Right to an Accounting of Disclosures of Your Medical and Billing Information.
You have the right to request an “accounting of disclosures”. This is a list of certain disclosures we made of medical and billing information about you, except for those disclosures to carry out treatment, payment, or healthcare operations; disclosures made to you; disclosures you have authorized; or certain other disclosures.
To request an accounting of disclosures, you must submit your request in writing to the Haven Behavioral Hospital of Phoenix Privacy Officer. Your request must state a time period, which may not be longer than six years. This first list you request within a 12-month period will be free. For additional lists, we may charge you for the costs of providing the list. We will notify you of the costs involved and you may choose to withdraw or modify your request at the time before any costs are incurred.
Right to Request Restrictions. You have the right to request a restriction or limitation on the uses and disclosures of your medical or billing information for treatment, payment or healthcare operations. You also have the right to request a restriction on the medical or billing information we disclose about you to someone who is involved in your care or payment for your care, like a family member or friend. We are not required to agree to your request. If we cannot agree to your requested restriction, we will notify you. If we do agree, we will comply with your request unless the information is needed to provide you emergency treatment. We may terminate our agreement for a restriction if we inform you and you agree.
To request restrictions, you must make your request in writing to the Privacy Officer for Haven Behavioral Hospital of Phoenix.
Right to Request Confidential Communications. You have the right to request that we communicate with you about medical treatment and options in a certain way or at a certain location. For example, you can ask that we contact you at a different phone number or address.

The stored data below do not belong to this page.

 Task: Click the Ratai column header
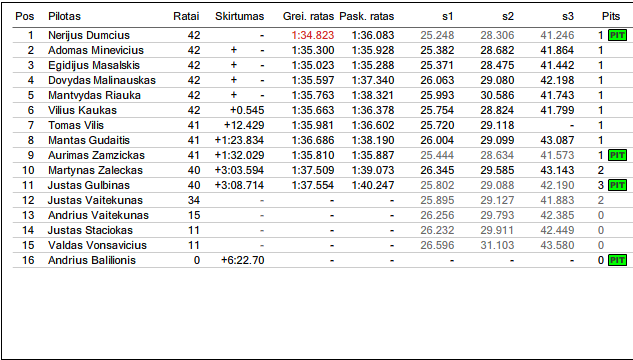click(186, 16)
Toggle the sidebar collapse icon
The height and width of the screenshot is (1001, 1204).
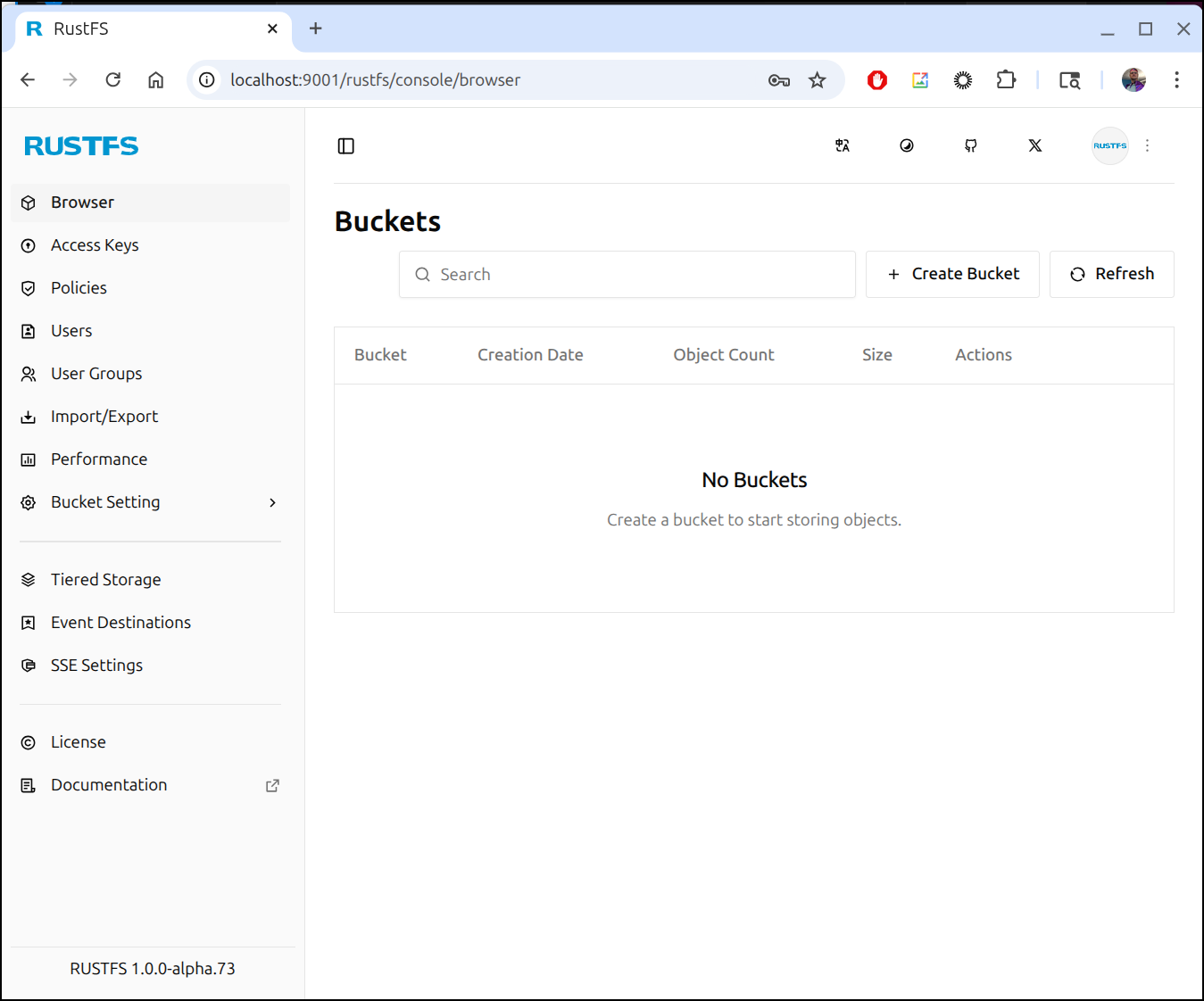(346, 146)
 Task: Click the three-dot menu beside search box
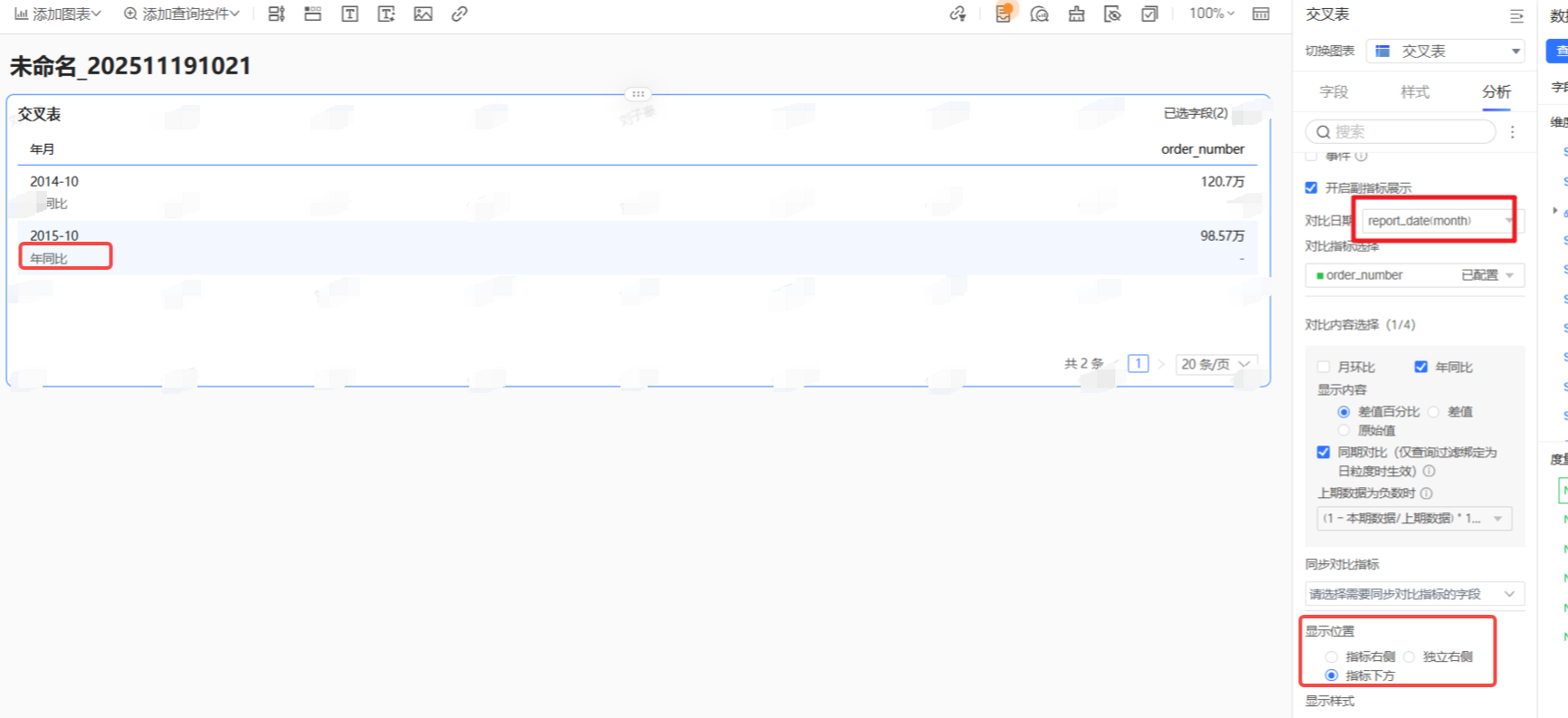[1512, 132]
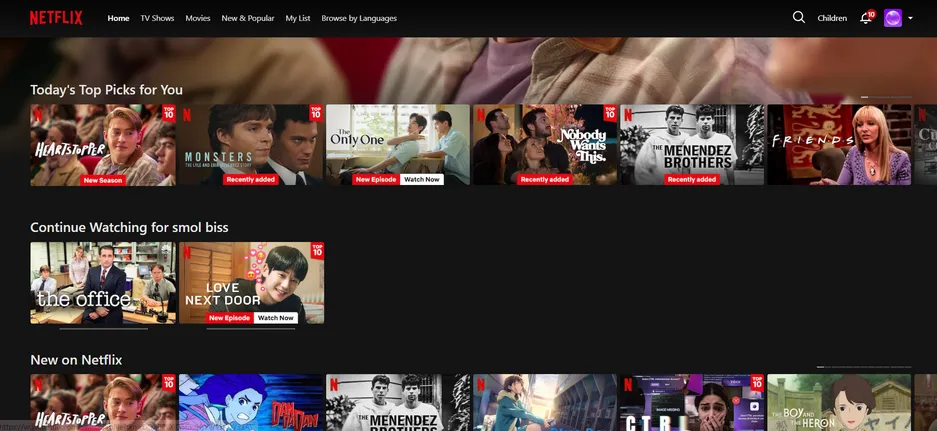Image resolution: width=937 pixels, height=431 pixels.
Task: Click The Office progress bar
Action: pyautogui.click(x=103, y=328)
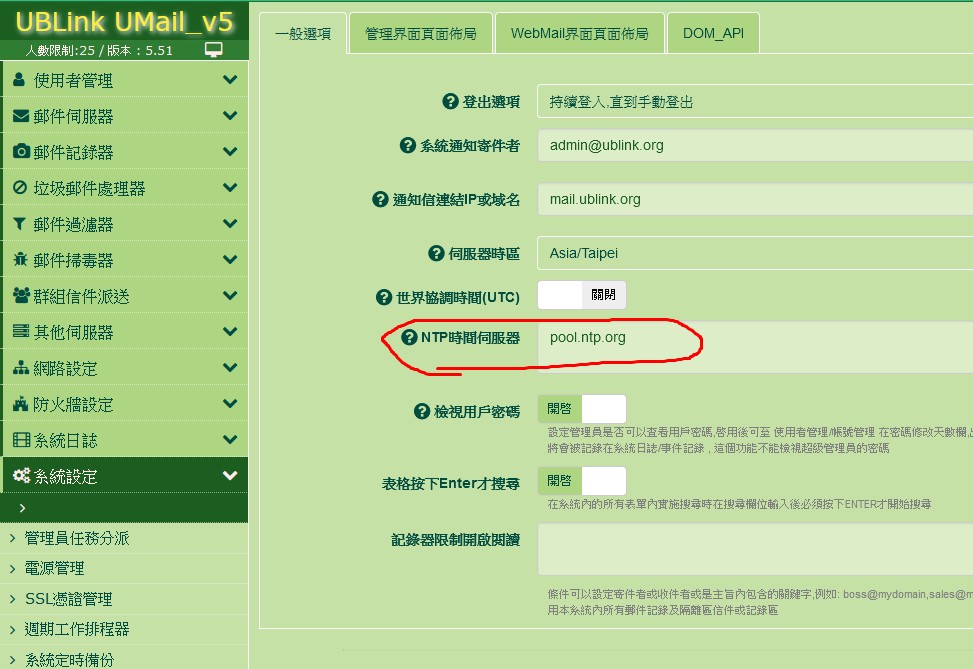The image size is (973, 669).
Task: Toggle the 世界協調時間(UTC) switch
Action: point(582,295)
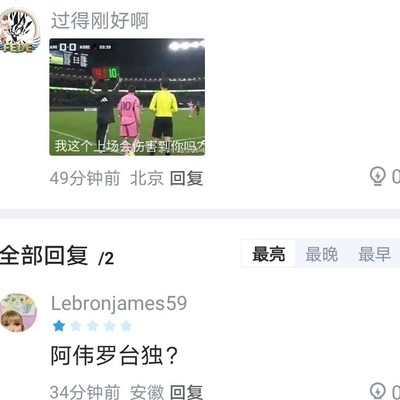Open Lebronjames59's profile avatar
Image resolution: width=400 pixels, height=400 pixels.
click(x=18, y=313)
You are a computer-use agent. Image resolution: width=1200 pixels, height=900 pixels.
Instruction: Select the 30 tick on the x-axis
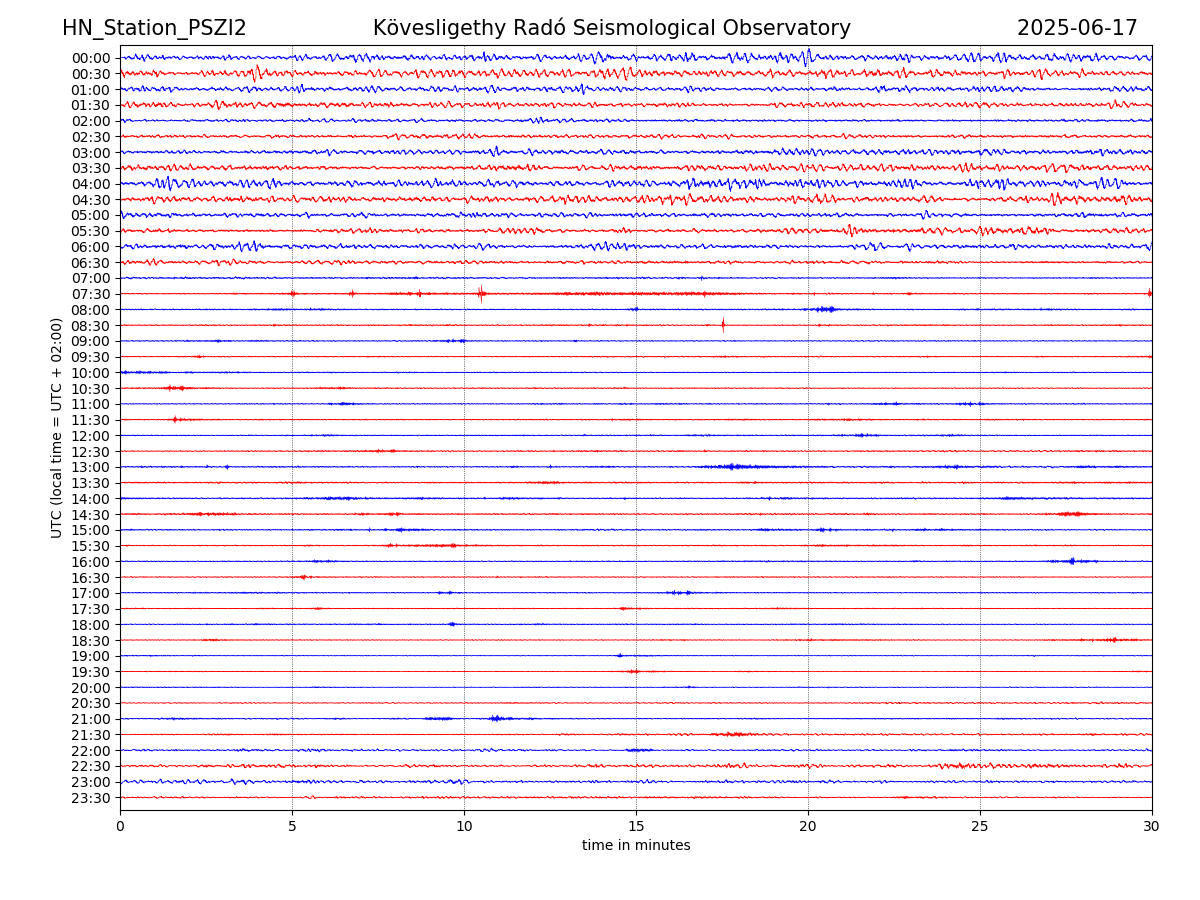coord(1152,826)
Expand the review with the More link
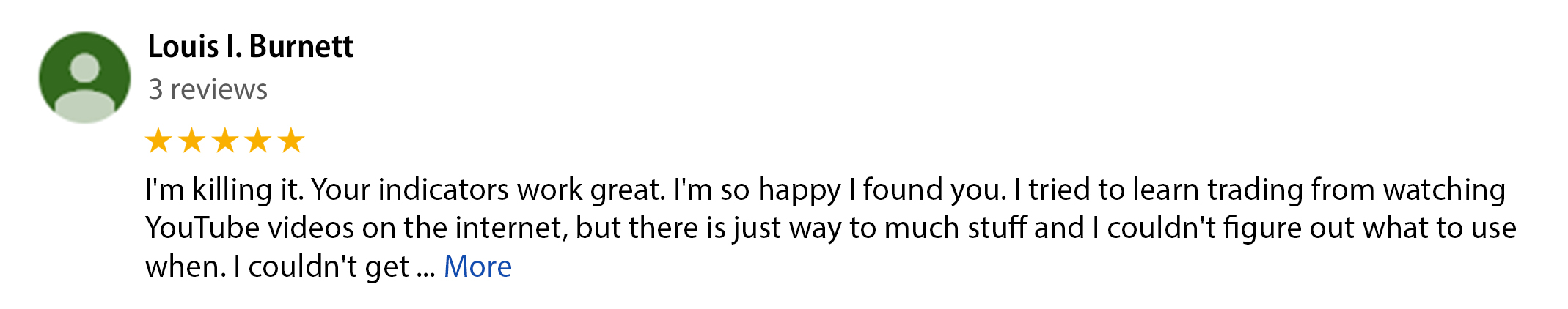This screenshot has width=1568, height=309. [x=477, y=267]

To request confidential communications, you must make your request in writing to Haven Behavioral Hospital of Phoenix Privacy Officer. We will not ask you the reason for your request. We will accommodate all reasonable requests. Your request must specify how or where you wish to be contacted.
Right to a Paper Copy of This Notice. You have the right to a paper copy of this Notice. You will be offered a paper copy of this Notice during the admission or registration process. You may ask us to give you a copy of this Notice at any time, or you may contact our Privacy Officer at (623) 236-2000.
Changes to This Notice. We reserve the right to change this Notice at any time. We reserve the right to make the revised or changed Notice effective for medical and billing information we already have about you as well as any information we receive in the future. The effective date of the revised Notice will be on the first page, in the top right-hand corner. As of the effective date, distribution of the revised Notice that is in effect will be the same as above in the section describing your rights to receive a paper copy of the Notice.
Complaints. If you believe your privacy rights have been violated, you may file a complaint with the Haven Behavioral Hospital of Phoenix Record Custodian,1201 S. 7th Ave., Suite 200, Phoenix, AZ 85007 or with the Secretary of Health and Human Services at 200 Independence Ave. S.W., Washington, D.C. 20201, or by phone 1-877-696-6775.
You will not be retaliated against or penalized for filing a complaint.